» **WHAT TO PRODUCE**: Reproduce the material from the line containing "The image size is (692, 885)." through the line containing "pyautogui.click(x=517, y=449)", requests included, and nothing else. Offset every coordinate in the answers by -140.

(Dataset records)
========

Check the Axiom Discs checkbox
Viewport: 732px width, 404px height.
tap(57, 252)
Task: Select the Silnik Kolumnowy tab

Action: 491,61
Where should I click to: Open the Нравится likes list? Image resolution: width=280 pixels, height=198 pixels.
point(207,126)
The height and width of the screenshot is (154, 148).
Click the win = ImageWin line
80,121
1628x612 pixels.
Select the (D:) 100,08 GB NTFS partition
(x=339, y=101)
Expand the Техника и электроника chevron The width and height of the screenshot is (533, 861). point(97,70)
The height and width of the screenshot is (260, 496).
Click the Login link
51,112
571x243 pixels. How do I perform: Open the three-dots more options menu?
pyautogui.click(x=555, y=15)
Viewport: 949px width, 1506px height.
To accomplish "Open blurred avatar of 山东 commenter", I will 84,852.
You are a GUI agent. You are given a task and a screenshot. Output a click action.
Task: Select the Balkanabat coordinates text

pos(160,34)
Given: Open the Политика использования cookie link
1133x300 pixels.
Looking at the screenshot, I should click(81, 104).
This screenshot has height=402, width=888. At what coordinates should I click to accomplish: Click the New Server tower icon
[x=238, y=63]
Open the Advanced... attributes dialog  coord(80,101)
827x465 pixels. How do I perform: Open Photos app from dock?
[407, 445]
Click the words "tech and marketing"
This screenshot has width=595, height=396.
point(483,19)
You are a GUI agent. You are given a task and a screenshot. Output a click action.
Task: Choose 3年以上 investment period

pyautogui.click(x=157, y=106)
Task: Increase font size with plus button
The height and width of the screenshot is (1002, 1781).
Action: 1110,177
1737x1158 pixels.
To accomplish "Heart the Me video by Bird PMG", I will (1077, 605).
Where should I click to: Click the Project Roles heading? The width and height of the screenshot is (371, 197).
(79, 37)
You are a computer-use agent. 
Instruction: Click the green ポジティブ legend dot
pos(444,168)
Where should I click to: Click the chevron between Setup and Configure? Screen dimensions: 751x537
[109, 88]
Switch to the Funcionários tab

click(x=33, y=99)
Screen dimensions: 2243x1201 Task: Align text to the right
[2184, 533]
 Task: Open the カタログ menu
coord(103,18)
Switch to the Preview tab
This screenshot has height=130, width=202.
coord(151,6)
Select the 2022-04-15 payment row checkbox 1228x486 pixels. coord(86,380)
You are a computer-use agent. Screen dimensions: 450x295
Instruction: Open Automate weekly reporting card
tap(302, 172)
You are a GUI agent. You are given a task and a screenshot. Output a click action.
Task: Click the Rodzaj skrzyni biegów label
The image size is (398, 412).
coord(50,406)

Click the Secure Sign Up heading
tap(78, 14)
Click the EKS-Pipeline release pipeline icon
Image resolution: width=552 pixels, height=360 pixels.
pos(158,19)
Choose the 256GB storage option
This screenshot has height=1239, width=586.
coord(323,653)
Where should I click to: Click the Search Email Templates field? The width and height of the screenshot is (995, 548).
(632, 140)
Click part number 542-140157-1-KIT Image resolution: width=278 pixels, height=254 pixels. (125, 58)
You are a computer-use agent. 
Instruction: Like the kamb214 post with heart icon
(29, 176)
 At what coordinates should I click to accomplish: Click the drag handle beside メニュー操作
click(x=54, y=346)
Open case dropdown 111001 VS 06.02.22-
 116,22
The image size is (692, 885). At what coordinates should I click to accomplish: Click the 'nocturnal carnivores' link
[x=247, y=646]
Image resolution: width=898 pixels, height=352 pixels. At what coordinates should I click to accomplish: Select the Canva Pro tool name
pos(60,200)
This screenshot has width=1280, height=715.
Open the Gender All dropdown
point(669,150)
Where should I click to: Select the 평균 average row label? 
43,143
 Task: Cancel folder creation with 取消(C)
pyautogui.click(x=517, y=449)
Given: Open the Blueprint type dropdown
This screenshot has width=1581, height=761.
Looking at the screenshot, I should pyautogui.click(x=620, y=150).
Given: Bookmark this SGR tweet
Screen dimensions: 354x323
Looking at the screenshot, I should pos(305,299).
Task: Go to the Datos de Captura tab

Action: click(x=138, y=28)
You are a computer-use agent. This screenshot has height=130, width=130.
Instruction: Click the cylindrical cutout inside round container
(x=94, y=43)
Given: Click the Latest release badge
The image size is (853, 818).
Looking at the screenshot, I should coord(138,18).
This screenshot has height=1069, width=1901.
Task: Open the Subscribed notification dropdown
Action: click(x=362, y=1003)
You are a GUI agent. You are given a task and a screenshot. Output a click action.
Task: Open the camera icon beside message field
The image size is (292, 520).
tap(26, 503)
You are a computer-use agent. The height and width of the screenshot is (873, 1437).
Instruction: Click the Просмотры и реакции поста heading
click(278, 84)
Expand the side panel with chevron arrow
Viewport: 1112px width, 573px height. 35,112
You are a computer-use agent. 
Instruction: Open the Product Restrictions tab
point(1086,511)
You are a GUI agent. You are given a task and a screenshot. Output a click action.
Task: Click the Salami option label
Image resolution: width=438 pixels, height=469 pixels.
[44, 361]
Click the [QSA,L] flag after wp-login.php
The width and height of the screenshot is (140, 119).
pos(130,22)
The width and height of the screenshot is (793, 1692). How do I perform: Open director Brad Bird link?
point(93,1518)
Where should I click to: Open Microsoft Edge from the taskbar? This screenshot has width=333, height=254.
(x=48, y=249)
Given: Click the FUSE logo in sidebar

========

» **RESULT OF THIS EXERCISE**:
The image size is (692, 885). At what coordinates should I click to accomplish: Click the 'nocturnal carnivores' link
[x=107, y=506]
Image resolution: width=898 pixels, height=352 pixels. At what coordinates should I click to accomplish: Select the Canva Pro tool name
pos(-80,60)
This screenshot has width=1280, height=715.
Open the Gender All dropdown
point(529,10)
Where should I click to: Select the 평균 average row label? 
-97,3
 Task: Cancel folder creation with 取消(C)
pyautogui.click(x=377, y=309)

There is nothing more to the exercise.